◆ **REQUIRED WORK**
Every entry that follows is to be duplicated exactly.
------------------------
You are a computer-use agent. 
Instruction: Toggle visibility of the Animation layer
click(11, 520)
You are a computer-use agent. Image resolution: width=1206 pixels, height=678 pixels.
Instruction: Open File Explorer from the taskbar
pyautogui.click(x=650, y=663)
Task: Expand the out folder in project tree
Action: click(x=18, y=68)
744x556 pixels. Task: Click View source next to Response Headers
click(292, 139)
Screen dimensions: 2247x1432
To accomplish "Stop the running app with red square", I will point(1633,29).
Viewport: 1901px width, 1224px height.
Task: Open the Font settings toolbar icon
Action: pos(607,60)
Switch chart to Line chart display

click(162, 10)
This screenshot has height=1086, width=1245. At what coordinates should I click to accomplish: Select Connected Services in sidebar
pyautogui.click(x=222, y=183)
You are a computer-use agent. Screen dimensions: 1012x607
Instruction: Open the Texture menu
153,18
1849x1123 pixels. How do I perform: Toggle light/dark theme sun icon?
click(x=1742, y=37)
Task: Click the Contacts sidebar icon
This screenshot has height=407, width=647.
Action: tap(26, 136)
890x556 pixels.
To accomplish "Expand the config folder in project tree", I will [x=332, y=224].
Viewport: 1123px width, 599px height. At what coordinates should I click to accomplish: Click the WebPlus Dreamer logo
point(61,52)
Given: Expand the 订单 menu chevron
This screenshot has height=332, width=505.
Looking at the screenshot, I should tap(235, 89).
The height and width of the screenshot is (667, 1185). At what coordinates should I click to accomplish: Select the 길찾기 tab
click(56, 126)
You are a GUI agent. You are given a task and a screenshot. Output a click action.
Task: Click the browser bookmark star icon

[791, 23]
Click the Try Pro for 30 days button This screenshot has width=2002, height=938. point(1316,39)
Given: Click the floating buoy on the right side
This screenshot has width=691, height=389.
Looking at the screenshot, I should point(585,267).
------------------------
◆ **RESPONSE TO THIS EXERCISE**
You are a computer-use agent. 
Instruction: Toggle visibility of the Animation layer
click(11, 520)
You are a computer-use agent. Image resolution: width=1206 pixels, height=678 pixels.
Instruction: Open File Explorer from the taskbar
pyautogui.click(x=650, y=663)
Task: Expand the out folder in project tree
Action: click(x=18, y=68)
744x556 pixels. Task: Click View source next to Response Headers
click(292, 139)
Screen dimensions: 2247x1432
To accomplish "Stop the running app with red square", I will point(1633,29).
Viewport: 1901px width, 1224px height.
Task: Open the Font settings toolbar icon
Action: pos(607,60)
Switch chart to Line chart display

click(162, 10)
This screenshot has height=1086, width=1245. At what coordinates should I click to accomplish: Select Connected Services in sidebar
pyautogui.click(x=222, y=183)
You are a computer-use agent. Screen dimensions: 1012x607
Instruction: Open the Texture menu
153,18
1849x1123 pixels. How do I perform: Toggle light/dark theme sun icon?
click(x=1742, y=37)
Task: Click the Contacts sidebar icon
This screenshot has height=407, width=647.
Action: tap(26, 136)
890x556 pixels.
To accomplish "Expand the config folder in project tree", I will [x=332, y=224].
Viewport: 1123px width, 599px height. At what coordinates should I click to accomplish: Click the WebPlus Dreamer logo
point(61,52)
Given: Expand the 订单 menu chevron
This screenshot has height=332, width=505.
Looking at the screenshot, I should tap(235, 89).
The height and width of the screenshot is (667, 1185). At what coordinates should I click to accomplish: Select the 길찾기 tab
click(56, 126)
You are a GUI agent. You are given a task and a screenshot. Output a click action.
Task: Click the browser bookmark star icon

[791, 23]
Click the Try Pro for 30 days button This screenshot has width=2002, height=938. point(1316,39)
Given: Click the floating buoy on the right side
This screenshot has width=691, height=389.
Looking at the screenshot, I should point(585,267).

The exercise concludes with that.